I was among a generation of 80s kids who still bear the scars from the enormous pirate ships in the playground.
Two large flagships, six frigates and three half-sunk galleons in a sea of sand and scant safety features.
This was our Alton Towers.
The playground was named as Scotland’s best after opening in 1986.
The wooden ships were complemented by a boating lake and kiddie cars.
They were great fun.
Forget Pat Sharp and twin blond cheerleaders.
This was the Fun House grand prix on concrete against the elements.
Sadly the kiddie cars are no longer there although the track remains there today.
There was also the pitch and putt course.
And a zoo which was home to the Sugar Puffs bear.
Much has gone including those 1980s wooden ships which were a health and safety nightmare.
They were replaced by ship-shape modern structures and the play park remains as popular today as it was back in the day.
So does the zoo.
It’s still a great place to play and there’s a family-friendly walking trail.
Nostalgia for the past is part and parcel of getting older but the here and now is what makes Camperdown Park a happy place.
The wheel turns.
Now my kids are making their own memories here.
In the sand.
On the pirate ships.
At the zoo.
Running around on the grass.
I find great joy in watching them play.
The next generation of pirates have well and truly taken the baton.
Camperdown Park in 2025 remains the Fun House it was growing up in 1986.
No power prize but a great place for all the family.
Well worth a visit
Loch Brandy in Angus
Chosen by Feature Writer Gayle Ritchie.
Hidden high above Glen Clova, Loch Brandy is one of my favourites places.
It can be a dark, forbidding spot, surrounded as it is by steep cliffs and boasting a real sense of isolation.
It’s also one of the most stunning, dramatic and atmospheric places I’ve ever experienced.
I fell in love with the loch, which is about 2,000ft above sea level, when I moved to Angus in 2012.
The walk to reach it – a pretty steep one, but on a well-maintained path – begins behind the Glen Clova Hotel.
It’s nestled in a superb example of a mountain corrie, sheltered by steep, craggy slopes.
On a bright, windless day with the calm water holding reflections, it’s a special place to simply sit and stare.
But its waters – even in the heat of summer – can be utterly perishing. I’ve tried swimming in the loch a few times and always make a sharp exit.
There’s also the option of continuing up a precipitous path to the 2746ft summit of the Snub.
The views down into the abyss are absolutely worth it – but don’t stray too close to cliff edges as there’s the risk of landslips.
One of the highlights of a walk up to Loch Brandy is being able to grab a coffee (or a beer or wine) and a scone back down at the fantastic Glen Clova Hotel.

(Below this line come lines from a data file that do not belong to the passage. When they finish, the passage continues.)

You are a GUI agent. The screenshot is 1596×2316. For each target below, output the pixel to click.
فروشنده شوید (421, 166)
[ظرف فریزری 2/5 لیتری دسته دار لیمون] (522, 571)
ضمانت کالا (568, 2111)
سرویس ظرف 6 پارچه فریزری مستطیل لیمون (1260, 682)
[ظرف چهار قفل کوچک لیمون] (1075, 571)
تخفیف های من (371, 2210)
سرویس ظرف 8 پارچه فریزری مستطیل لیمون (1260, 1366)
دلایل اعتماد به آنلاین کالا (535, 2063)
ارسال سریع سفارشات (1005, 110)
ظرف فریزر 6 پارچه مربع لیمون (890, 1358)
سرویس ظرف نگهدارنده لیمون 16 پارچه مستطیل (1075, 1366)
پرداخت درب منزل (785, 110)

There’s always a warm welcome here, and there’s nothing better than cosying up in front of the roaring fire after an invigorating walk.
The Howff in Dundee
Chosen by Feature Writer Rebecca Baird.
I’m lucky that I spend most days in spitting distance of my happy place.
The Howff, Dundee’s historic cemetery, may have been grim ground in days gone by. But for me, it’s always been an oasis of peace amid the bustle of city life.

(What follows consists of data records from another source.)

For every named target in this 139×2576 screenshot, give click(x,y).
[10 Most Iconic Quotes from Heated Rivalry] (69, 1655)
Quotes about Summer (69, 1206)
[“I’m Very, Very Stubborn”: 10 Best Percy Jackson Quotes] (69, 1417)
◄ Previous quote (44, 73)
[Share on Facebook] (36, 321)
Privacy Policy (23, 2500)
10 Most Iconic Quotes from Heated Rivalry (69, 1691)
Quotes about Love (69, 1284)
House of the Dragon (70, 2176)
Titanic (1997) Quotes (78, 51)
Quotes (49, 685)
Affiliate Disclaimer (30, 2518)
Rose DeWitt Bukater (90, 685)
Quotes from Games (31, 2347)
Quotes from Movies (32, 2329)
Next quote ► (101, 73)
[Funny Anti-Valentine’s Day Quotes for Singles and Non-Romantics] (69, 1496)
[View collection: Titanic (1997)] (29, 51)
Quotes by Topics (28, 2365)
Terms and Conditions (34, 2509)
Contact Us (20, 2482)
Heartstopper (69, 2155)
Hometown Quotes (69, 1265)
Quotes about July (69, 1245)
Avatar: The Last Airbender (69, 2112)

Something happens when you enter the black iron gates of the Howff. It’s as if a giant hand turns down the volume of the buses, the school kids and the passers-by.
The pressing quiet of trees and crows and decades of Dundee dead muffles all the human noise, leaving space to hear yourself think.
Amid the clusters of crumbling headstones, it’s hard to feel lonely – making this the perfect spot to be alone.
Dozens of names, dates and stories are carved into this place, and I’ve whiled away many hours inspecting the grave markers that remain legible through the years of moss and lichen.
But it is the life I’ve found in the Howff, rather than the death, which keeps me coming back.
Each spring, the small square is carpeted in the cheerful confetti of pink cherry blossoms, giving it more of a wedding feel than a funereal one.
I’ve met timid baby bunnies in the Howff, and bold butterflies who have joined me for a packed lunch on my favourite bench.
I’ve read books and phoned my mum and had a cry on that same bench.
It’s a lovely thing, to have a cemetery for a happy place.
Because it’s hard to believe, between the buds and the birds and butterflies, that it was built to hold so much sadness.